Ensuite, il faut se rappeler que l’opposition à la vaccination est particulièrement forte dans les classes populaires. Elle résulte essentiellement d’un manque de confiance dans les élites et la science. Elle se comprend facilement si l’on se rappelle que, du point de vue des classes populaires de notre pays, toute l’évolution positive que les élites politiques et économiques se sont vantés d’avoir mis en place depuis les années 1970-80 en adaptant la France à la globalisation, ne leur a profité en rien.  Le raz-de-marée d’absentions des dernières élections régionales, si marquée chez les classes populaires et les jeunes, n’en est qu’une nième illustration. Que va-t-il se passer de ce point de vue ? Dans un premier temps, sans doute, rien. Peut-être des conflits localisés dans certains établissements de santé ? Dans un second temps, quand l’obligation va devenir plus générale, Macron risque la montée en puissance d’un mécontentement du type Gilets jaunes. Il risque de fracturer encore une fois le pays sur une ligne de classe. Ce sera le « bloc bourgeois des vaccinés » contre le « bloc populaire des non-vaccinés ». 

Dans cette allocution Emmanuel Macron est passé de la question du Covid à celle des réformes ; notamment celle des retraites, il a annoncé un été de vigilance avant un avenir serein. Les quelques annonces faites permettent-elles vraiment de croire à cela ? 

Mon interprétation, pas très originale j’en conviens aisément, est qu’il prépare habilement son entrée en campagne pour l’élection de 2022. 

Il dit clairement qu’il fera la réforme des retraites si la situation pandémique le permet. Si la France, grâce à la vaccination accélérée par les annonces de ce jour, connaît une rentrée 2021 normale, E. Macron fera donc « sa » réforme des retraites, dont on comprend qu’elle sera en fait la même qu’en 2020. Il a en effet allusion de nouveau à la fusion de tous les systèmes de retraite en un seul, et il a entendu faire cela de manière très étalée, soit exactement ce qui était prévu en 2020 avant la pandémie.

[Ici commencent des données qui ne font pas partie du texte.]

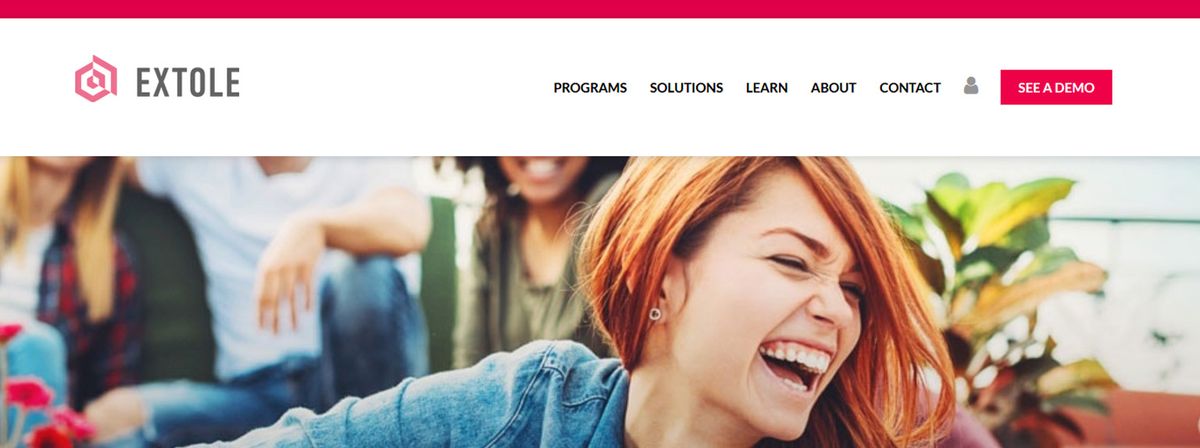Click the woman's stud earring
This screenshot has width=1200, height=448.
point(655,314)
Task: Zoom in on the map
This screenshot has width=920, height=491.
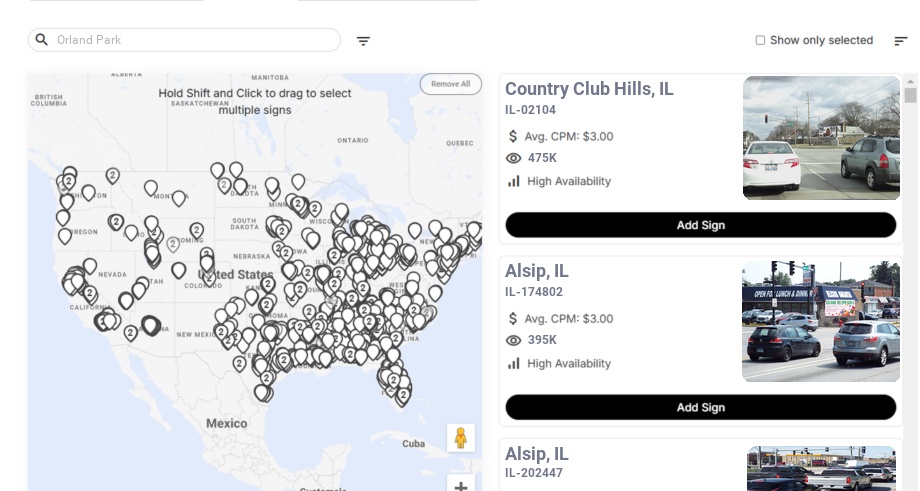Action: [x=460, y=486]
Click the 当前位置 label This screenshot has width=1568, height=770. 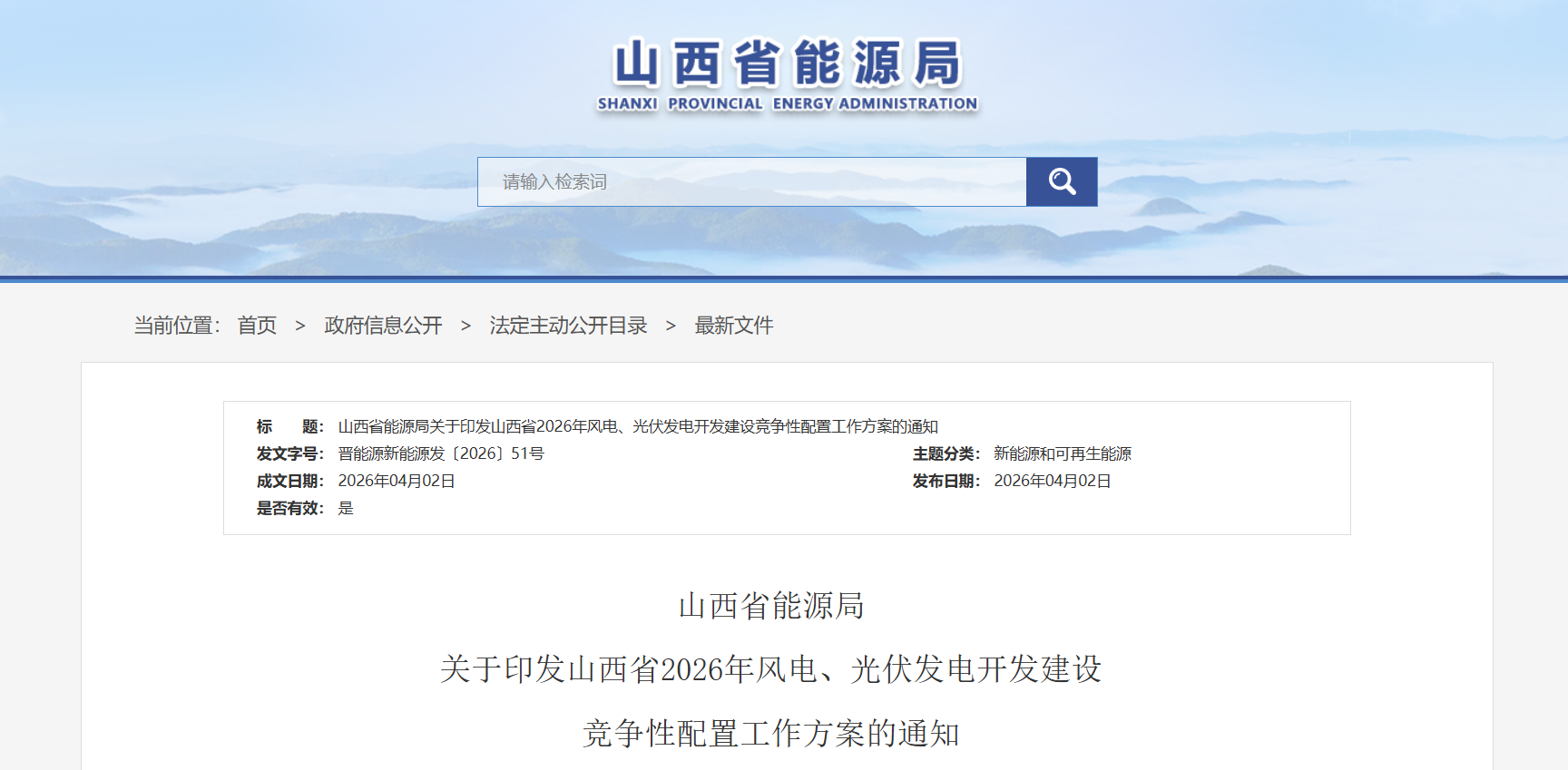[x=176, y=326]
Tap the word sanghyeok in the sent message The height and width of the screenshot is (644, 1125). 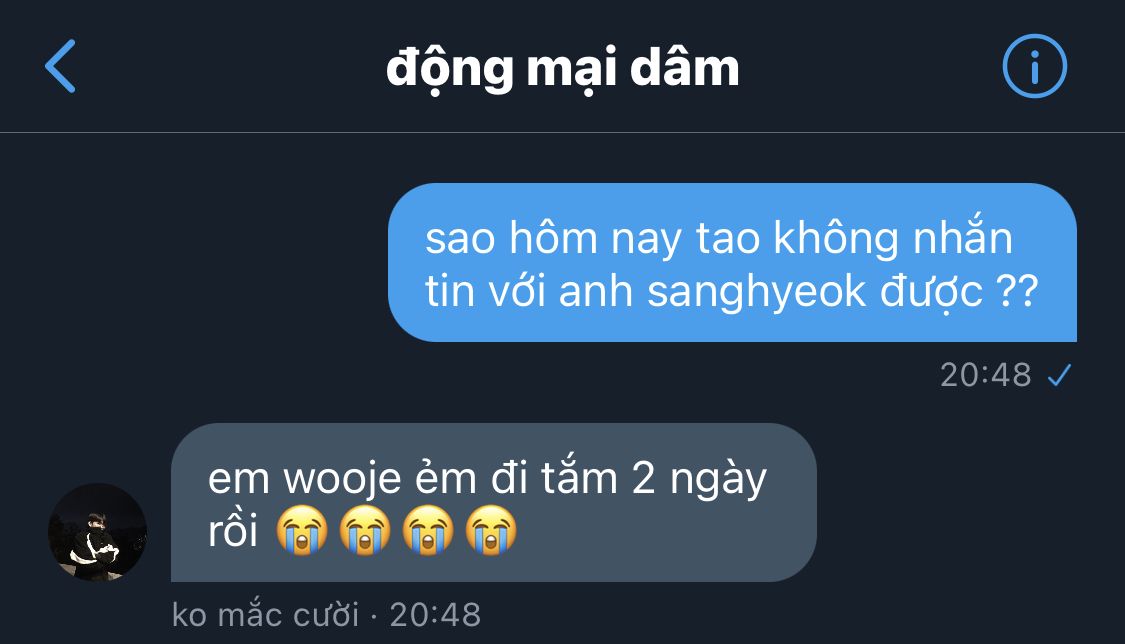click(757, 292)
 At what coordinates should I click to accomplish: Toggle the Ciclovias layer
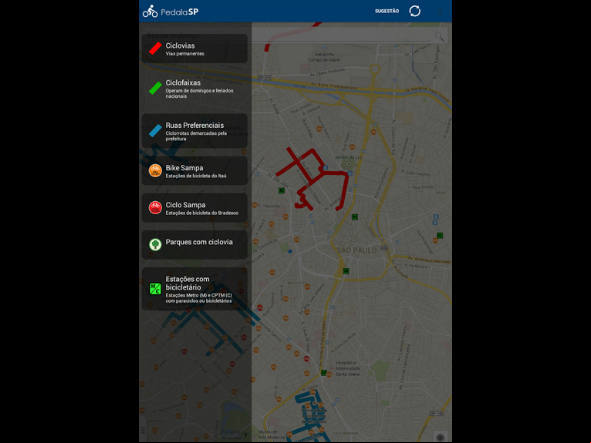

Il aura alors de son point de vue à la fois vaincu l’épidémie et réformé le pays.  Il aura donc un bilan parfait pour se représenter, et il étouffera tout candidat de droite.

Si l’épidémie reste hors de contrôle pendant tout l’automne 2020, il aura beau jeu d’expliquer lors de la rapide campagne du printemps 2021 qu’il n’a pas pu faire cette grande réforme à cause de la pandémie. Il se dédouanera ainsi auprès de l’électorat de droite, et là il n’étouffera pas le candidat de droite sur ce point, mais il pourra au moins espérer de l’indulgence de la part des électeurs les plus en attente d’une telle réforme de la (future) retraite des autres, à savoir les actuels retraités.

Notons tout de même qu’il réitère sa volonté de réforme l’assurance-chômage au 1er octobre. Cette volonté correspond au fait que, pour l’instant, aucune grande mobilisation n’a pris sur ce sujet, contrairement au sujet des retraites. Il a tiré la leçon des faibles mobilisations sur le sujet au cours du printemps dernier. Là encore, c’est l’électorat de droite conservatrice et âgé qu’il s’agit de ferrer définitivement. 

Au total, le plus inquiétant dans cette allocution, c’est l’incapacité, ou l’absence de volonté, de la part d’Emmanuel Macron de prêter la moindre attention aux attentes des classes populaires de ce pays, tout en ayant tous les moyens d’information de l’Etat à sa disposition pour en être informé. On rejoue du coup la même scène depuis 2017.